In a statement, the University of Hawaii said they’re committed to working with the new authority to ensure a smooth transition.

Officials said the change does not affect the development of the contested Thirty Meter Telescope, which has not moved forward since the protests.

“I don’t think I can speculate on what this means for the future of TMT,” said Mary Beth Laychak, Director of Strategic communications for the Canada-France-Hawaii Telescope.

Laychak added “When we look at this, it’s really about astronomy holistically. TMT may or may not be a part of that, but as we move forward, you know, this is about astronomy in Hawaii.”

The bill declares astronomy as a state policy, which helps create jobs for the state.

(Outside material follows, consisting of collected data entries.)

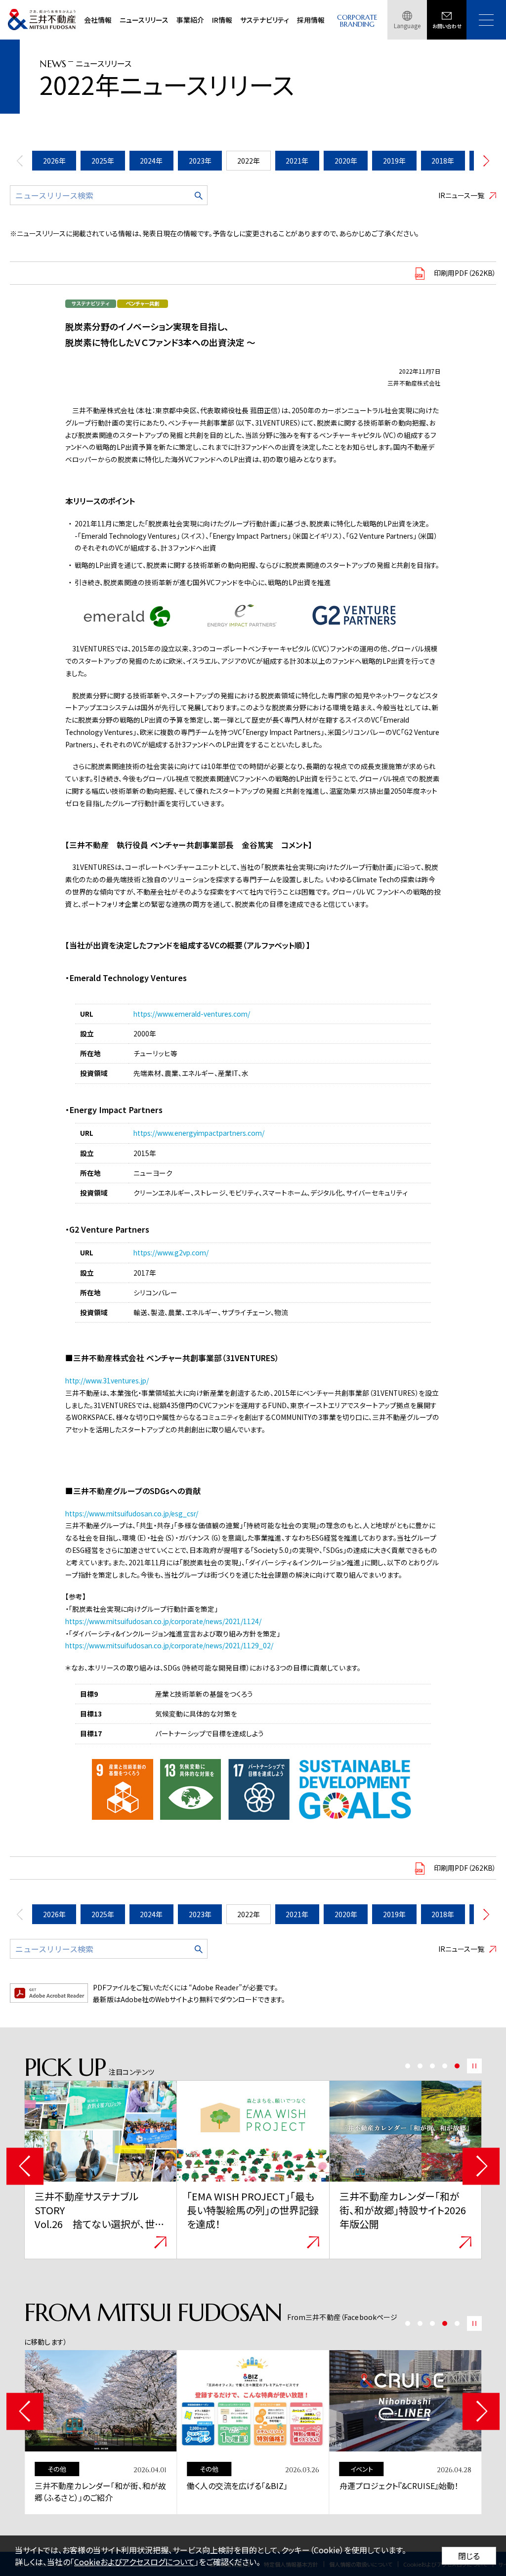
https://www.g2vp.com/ (171, 1252)
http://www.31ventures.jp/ (107, 1380)
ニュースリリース (144, 20)
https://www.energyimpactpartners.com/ (198, 1133)
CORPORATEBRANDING (357, 21)
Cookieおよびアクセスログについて (134, 2562)
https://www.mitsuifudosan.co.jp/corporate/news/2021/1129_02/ (169, 1645)
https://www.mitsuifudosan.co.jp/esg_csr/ (131, 1513)
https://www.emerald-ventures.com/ (191, 1014)
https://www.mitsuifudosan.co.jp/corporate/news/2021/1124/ (163, 1621)
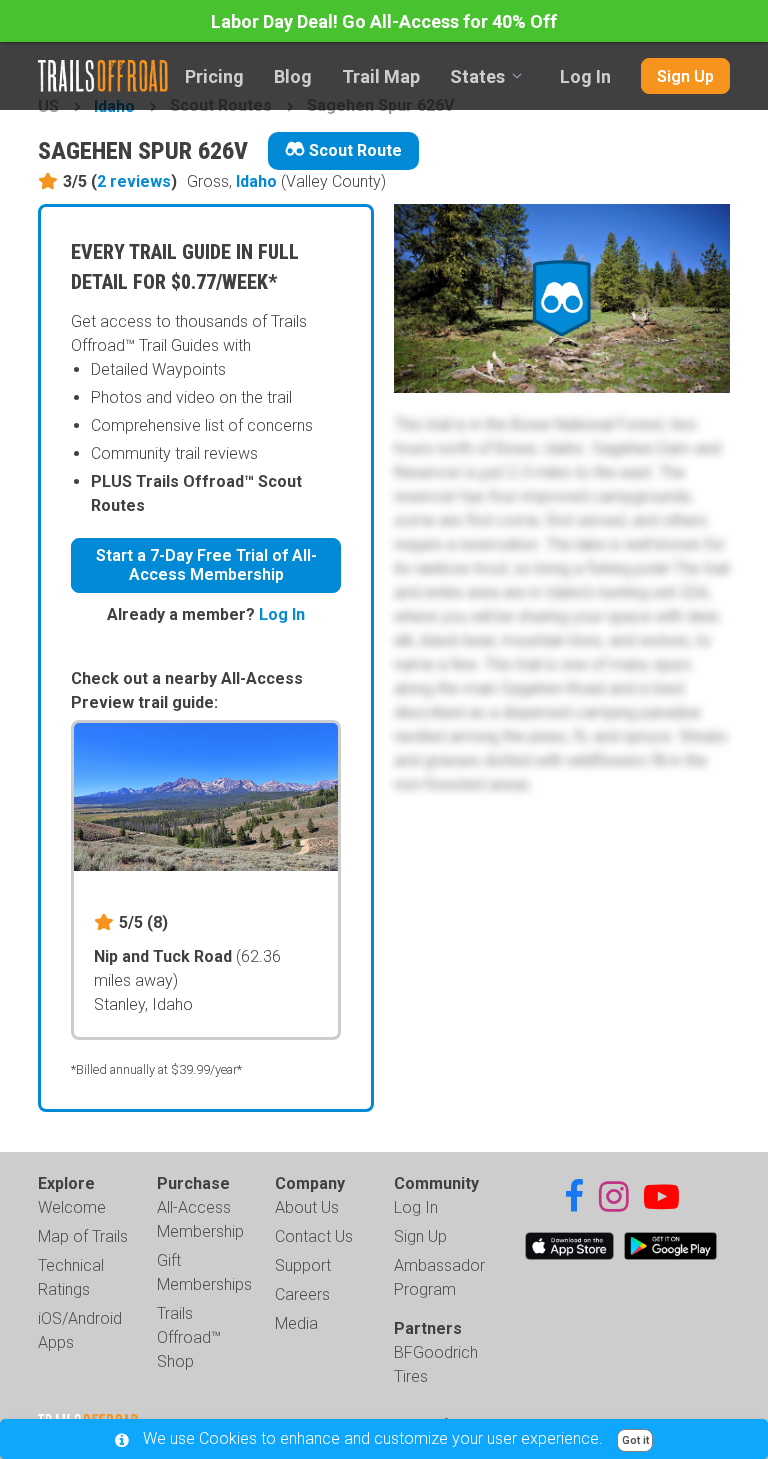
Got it (635, 1440)
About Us (307, 1207)
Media (296, 1323)
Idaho (256, 181)
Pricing (214, 76)
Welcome (72, 1207)
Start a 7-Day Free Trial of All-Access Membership (206, 565)
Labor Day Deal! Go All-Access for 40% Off (384, 21)
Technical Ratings (71, 1277)
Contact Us (314, 1236)
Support (303, 1265)
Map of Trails (83, 1236)
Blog (293, 76)
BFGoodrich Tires (436, 1364)
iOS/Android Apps (80, 1330)
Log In (585, 76)
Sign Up (685, 76)
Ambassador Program (439, 1277)
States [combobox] (477, 76)
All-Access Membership (200, 1219)
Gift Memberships (204, 1272)
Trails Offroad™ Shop (189, 1337)
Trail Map (381, 76)
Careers (302, 1294)
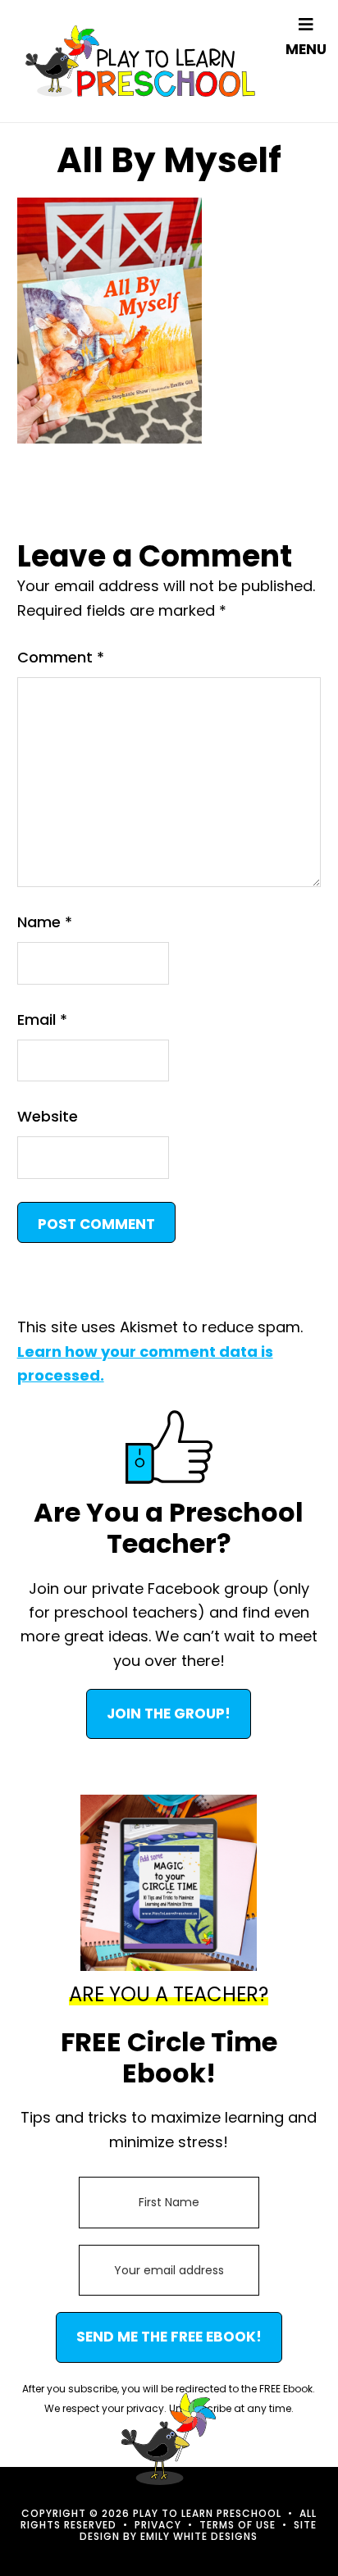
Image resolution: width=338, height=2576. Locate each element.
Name (44, 922)
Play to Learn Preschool (140, 61)
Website (47, 1116)
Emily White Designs (199, 2536)
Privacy (158, 2525)
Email (42, 1019)
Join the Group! (169, 1713)
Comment (60, 657)
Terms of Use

“The funding agencies, as I said, need to make a long-term commitment to these facilities, and that’s the steady income for Hawaii,” said Andrew Adamson, associate director of Hawaii site for Gemini Observatory.

In addition, the new law increases educational opportunities.

Laychak said the change can empower every student to see themselves in STEM career pathways.

“It isn’t any more pro-astronomy as it is pro-Mauna and I think that’s the balance,” said Wong-Wilson.

In a statement, the TMT International Observatory said they support the stewardship and look forward to working with the state.

We are grateful that support of astronomy is now a policy of the state. TIO will work with the new authority to advance programs that support astronomy and education and are in harmony with the culture and environment of this special site.